To do this, simmer the farro in water or broth until it is tender.

Once cooked, you can use it in any recipe that calls for cooked grains.

So next time you’re looking for something new to try, consider adding some farro to your menu.

3 – Black Rice

black rice

Black rice is a type of heirloom rice that has been cultivated for centuries in Asia.

Also known as “forbidden rice,” it was once reserved for Chinese royalty due to its rareness and nutritional value.

Today, black rice is gaining popularity worldwide for its distinct flavor and health benefits.

Black rice is nutty and slightly sweet, with a chewy texture similar to wild rice.

It is also a good source of fiber and antioxidants.

In some Asian cultures, black rice is believed to have detoxifying properties, and it is often used in traditional medicine.

Black rice is now available in many supermarkets and natural food stores with its growing popularity.

4 – Sorghum


You may not be familiar with sorghum, but this humble grain is quite interesting.

Native to Africa, sorghum is a cereal grain used to make everything from flour to syrup.

It is one of the world’s oldest cultivated crops, and it is now grown in many parts of the world.

Sorghum is a drought-tolerant crop, and it is often used as livestock feed.

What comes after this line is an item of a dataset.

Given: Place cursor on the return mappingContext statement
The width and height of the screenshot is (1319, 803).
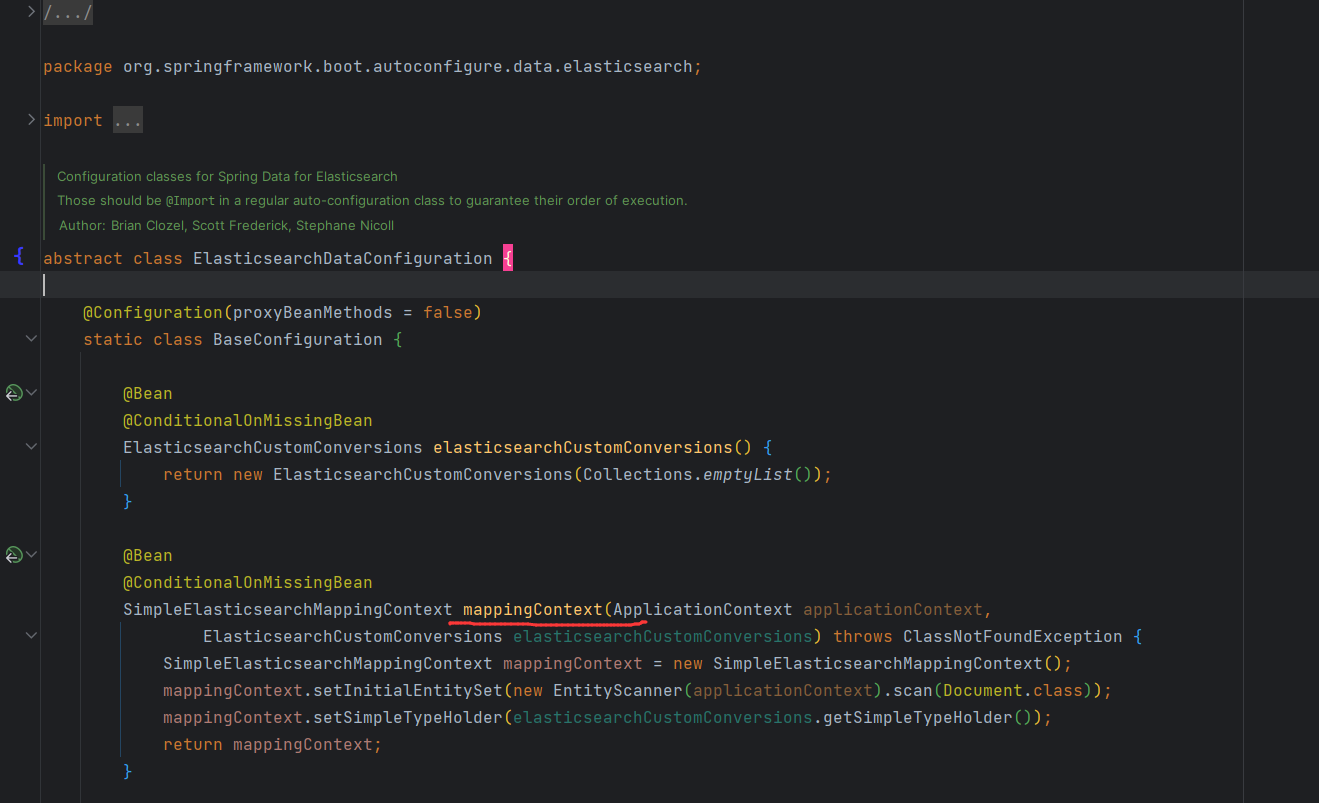Looking at the screenshot, I should (x=270, y=744).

However, it can also be eaten by humans.

The grain can be cooked and eaten like rice or ground into flour for use in baking.

Sorghum syrup is also a popular sweetener, and it can be used in place of honey or molasses.

5 – Barley


Barley is a versatile grain that has been cultivated for centuries.

It is most commonly used in the brewing of beer and whisky, but it can also be used for making bread and other baked goods.

Barley is a highly nutritious grain, and it is a good source of fiber and protein.

It is also rich in vitamins and minerals, including potassium, magnesium, and iron.

Barley is relatively easy to grow, and tolerant of poor soil conditions.

As a result, it is an essential crop in many parts of the world.

Despite its humble origins, barley is a versatile and nutritious grain that has an essential place in the human diet.


Brown rice is a healthy and nutritious whole grain with various uses.

Brown rice is high in fiber and vitamins, and it has a nutty flavor that pairs well with many different foods.

However, brown rice does have some drawbacks.

It can be more challenging to cook than white rice, and it has a shorter shelf life.

Many people choose to substitute brown rice for other grains for these reasons.

Some of the best substitutes for brown rice include quinoa, farro, barley, and black rice.

Each of these grains has its unique flavor and texture, so experiment to find one best suits your taste.

Yield: 1 Serving

The 5 Best Substitutes for Brown Rice

The 5 Best Substitutes for Brown Rice
Prep Time 15 minutes
Cook Time 15 minutes
Total Time 30 minutes


  • Quinoa
  • Farro
  • Black Rice
  • Sorghum
  • Barley


  1. Pick your favorite substitute from the list above.
  2. Follow cooking directions for your selected substitute with the proper ratio of ingredients.